Enquête exclusive

Black Blocs : enquête sur les casseurs de l'ultra gauche
Durée : 1h 4min
On les appelle les Black Blocs. Vêtus de noir, le visage masqué, portant des casques et des gants, parfois armés, ils ont saccagé plusieurs rues de Paris lors des manifestations du 1er mai dernier. Sur les 1 200 casseurs, plus de 200 ont été interpellés et une centaine placée en garde à vue. Ce n'est pas la première fois que ces groupes radicaux, prêts à tous les débordements, passent à l'action.
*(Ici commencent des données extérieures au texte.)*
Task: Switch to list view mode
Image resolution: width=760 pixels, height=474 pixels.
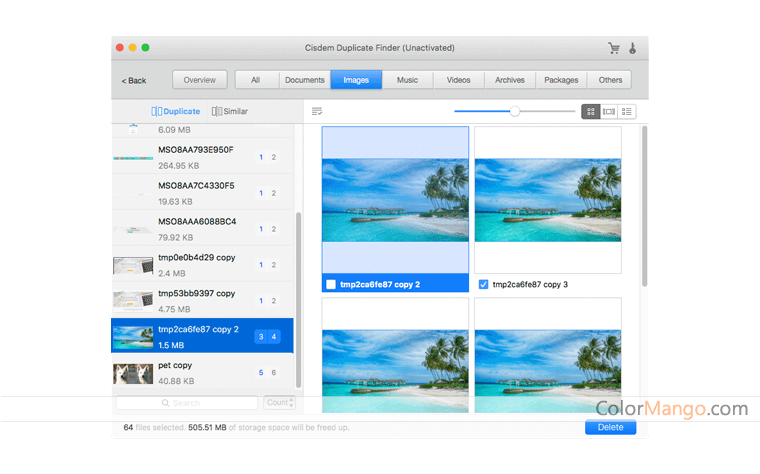Action: [x=627, y=112]
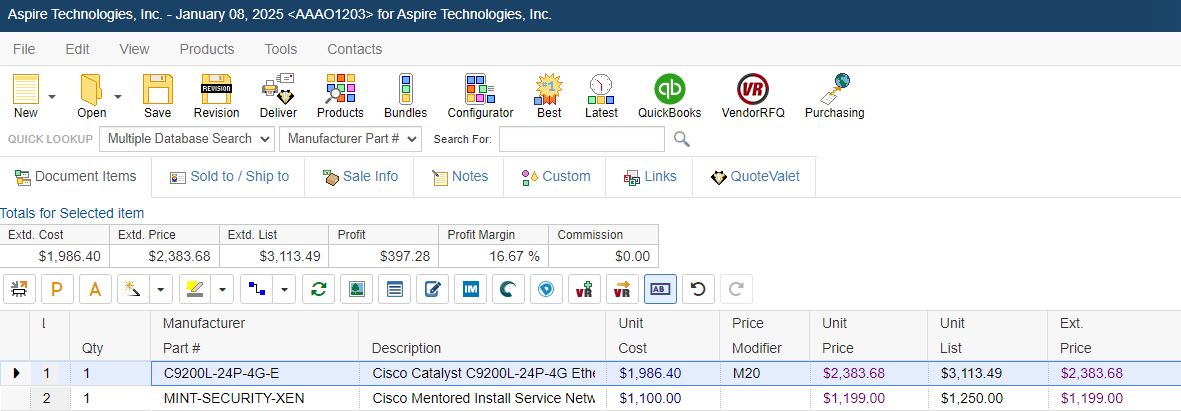Screen dimensions: 1181x411
Task: Open the Multiple Database Search dropdown
Action: point(187,138)
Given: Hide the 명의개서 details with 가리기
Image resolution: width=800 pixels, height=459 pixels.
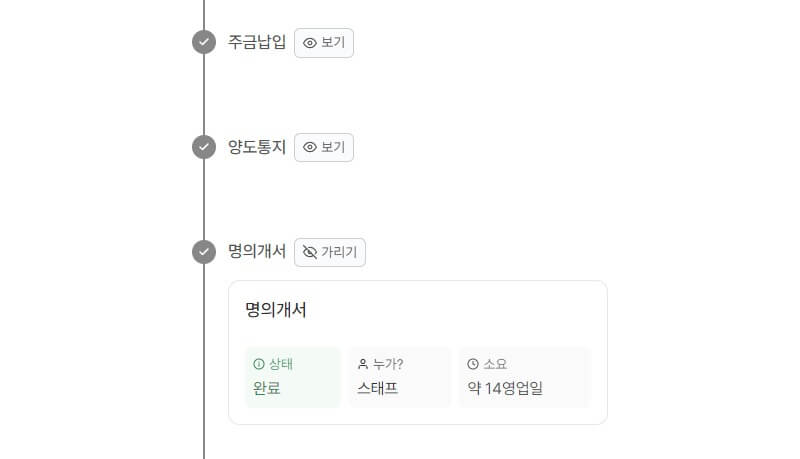Looking at the screenshot, I should click(x=330, y=252).
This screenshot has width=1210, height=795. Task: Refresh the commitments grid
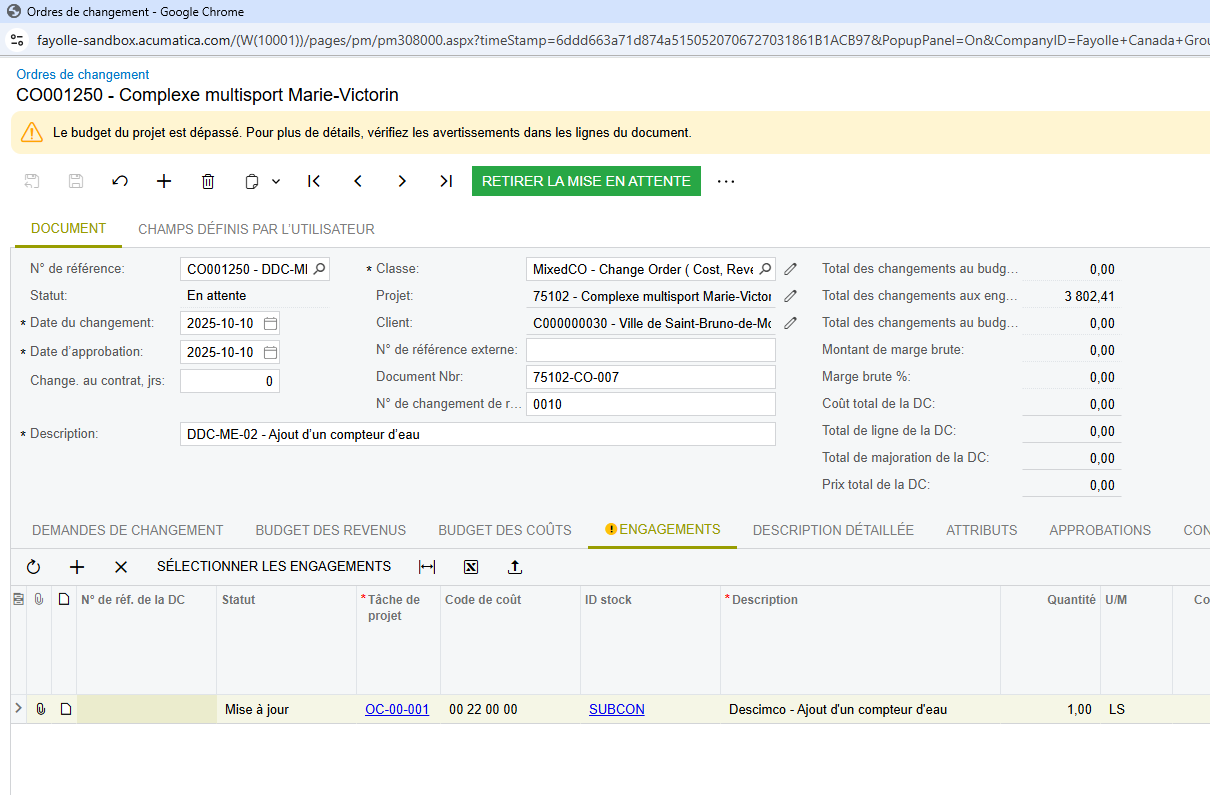(33, 567)
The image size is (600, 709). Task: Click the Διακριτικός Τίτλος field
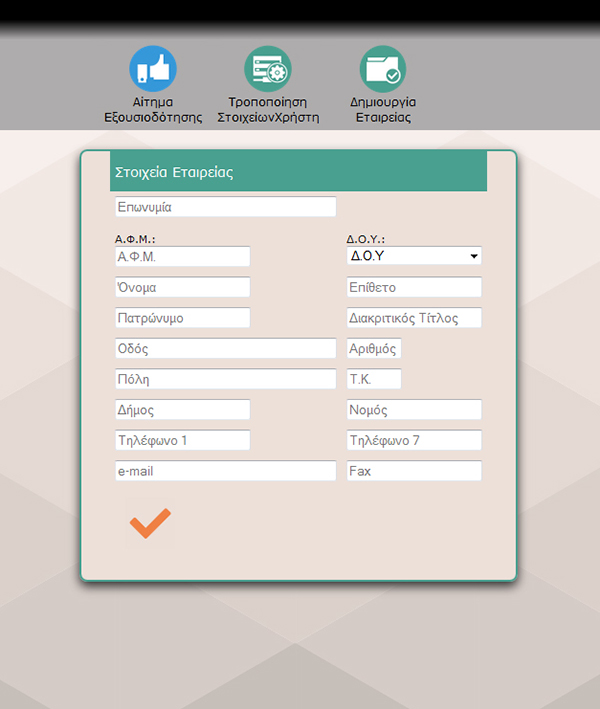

Mais qui sont ces Black Blocs qui s'en prennent pêle-mêle aux policiers et aux symboles du capitalisme ? Les services de renseignement, sur-mobilisés depuis trois ans dans la lutte contre le terrorisme islamiste, ont-ils délaissé la surveillance de ces mouvements que l'on classe à l'extrême-gauche ?

Depuis plusieurs mois, les équipes d'Enquête Exclusive suivent les Black Blocs. Ces hommes en noir forment en fait une curieuse nébuleuse composée de courants parfois très différents : on trouve parmi eux des anarchistes, des autonomes, des libertaires, des marxistes-léninistes, des zadistes, des ultra-féministes… Ils seraient environ 2 000 en France.
Nous les avons suivis à travers toute l'Europe lors de manifestations au cours desquelles ils s'opposent violemment aux forces de l'ordre et cassent tout ce qui représente l'autorité ou la société capitaliste. Nous avons également tourné avec le Préfet de Police de Paris qui, de sa salle de commandement, gère ses effectifs (plusieurs centaines de CRS) sur le terrain un jour de manifestation. Au même moment, nous étions aussi avec les forces de l'ordre qui avaient reçu pour instruction d'éviter au maximum la confrontation.

Notre enquête nous a aussi mené à Hambourg (Allemagne), en juillet dernier, lors du G20, où les forces de l'ordre étaient allées à l'affrontement contre ces Black Blocs. Nous étions aussi, ces dernières semaines, à Notre-Dame-des-Landes, où les hommes en noir ont prêté main forte aux zadistes, dans leur lutte contre l'État. Tous ont une idéologie commune : créer un autre système. Et par la violence s'il le faut.